Fitzgerald chicken topiary
- Location: Fitzgerald, Georgia, United States
- Material: Steel
- Height: 62 feet (19 m)
- Weight: 19.5 short tons (17.7 t)
- Beginning date: 2019

= Fitzgerald Chicken Topiary =

The Fitzgerald chicken topiary is an under-construction topiary in Fitzgerald, Georgia, United States. Construction began in 2019 and largely stalled in 2022, leaving a metal frame. Standing at approximately 62 ft tall, it is the largest structure of a chicken in the world and, when complete, will be the world's tallest topiary.

== History ==
Fitzgerald, Georgia is a small city in the southern part of the state with a population of about 9,000. The town is noted for its population of wild Burmese chickens that live in and around the main part of the city. In 2019, city leaders announced the creation of a large topiary in the shape of a chicken as a way to attract tourism to the city. The project was spearheaded by Mayor Jim Puckett, who said the roadside attraction could target drivers on the nearby Interstate, which is a 20-minute drive from the city. The project was announced in 2019, and while it was initially planned to be completed by later that year, the project experienced delays due to the COVID-19 pandemic, as well as the designer of the topiary (Tennessee-based topiary artist Topiary Joe) having to take time off to recover from surgery. By May 2021, work was completed on the steel skeletal structure of the topiary, with a total of weight of about 19.5 ST and a height of about 62 ft tall. (Note: Given as 64 ft in one source.) In addition, the bottom of the structure would contain a room that tourists could rent out as a honeymoon suite or a bed and breakfast. With the completion of the skeleton, local television station WMAZ-TV called it "the world's largest chicken", while NPR stated that the finished project would be "the largest topiary in the world".

Construction of the topiary was paid for by a special-purpose local-option sales tax (SPLOST) that had been directed towards tourism. While the initial cost for the project was expected to be $150,000, the cost eventually rose to over twice this amount.
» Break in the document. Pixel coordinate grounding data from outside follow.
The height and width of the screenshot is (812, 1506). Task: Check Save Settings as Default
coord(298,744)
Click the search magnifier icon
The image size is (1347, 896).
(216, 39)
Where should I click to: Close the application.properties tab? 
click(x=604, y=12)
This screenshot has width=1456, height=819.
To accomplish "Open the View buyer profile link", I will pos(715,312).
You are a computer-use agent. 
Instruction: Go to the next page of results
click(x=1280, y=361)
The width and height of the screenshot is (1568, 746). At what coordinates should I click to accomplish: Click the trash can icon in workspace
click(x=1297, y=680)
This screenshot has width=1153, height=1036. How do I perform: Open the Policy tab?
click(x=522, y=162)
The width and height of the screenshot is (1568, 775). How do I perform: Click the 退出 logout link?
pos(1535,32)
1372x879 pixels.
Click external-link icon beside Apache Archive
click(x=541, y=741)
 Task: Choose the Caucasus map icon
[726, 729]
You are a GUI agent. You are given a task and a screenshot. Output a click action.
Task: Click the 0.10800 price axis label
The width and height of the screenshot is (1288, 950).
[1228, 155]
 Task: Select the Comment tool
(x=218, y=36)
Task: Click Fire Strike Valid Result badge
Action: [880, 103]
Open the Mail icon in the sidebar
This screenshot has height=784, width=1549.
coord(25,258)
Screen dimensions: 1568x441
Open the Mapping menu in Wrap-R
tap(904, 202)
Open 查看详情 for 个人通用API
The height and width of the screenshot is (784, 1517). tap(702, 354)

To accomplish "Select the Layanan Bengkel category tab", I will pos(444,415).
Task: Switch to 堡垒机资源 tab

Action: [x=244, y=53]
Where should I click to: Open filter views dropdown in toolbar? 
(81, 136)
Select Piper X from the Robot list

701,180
While Mayor Puckett defended the spending as an investment in tourism that would deliver a strong return on investment (noting that the chicken project had been covered on the front page of The Wall Street Journal twice since it was announced), others in the city were opposed to the spending, and, according to NPR, the mayoral elections in November 2021 served as a "giant chicken referendum". Puckett lost reelection, with about 91 percent of voters voting against him, and following this, the city council put a freeze on new spending for the project until the newly elected mayor took office in January 2022.

Work on the topiary restarted in January 2024. Current construction on the sculpture aims to complete the metal framing and illuminate the chicken at night. Plans to envelop the metal frame with greenery are yet to be implemented.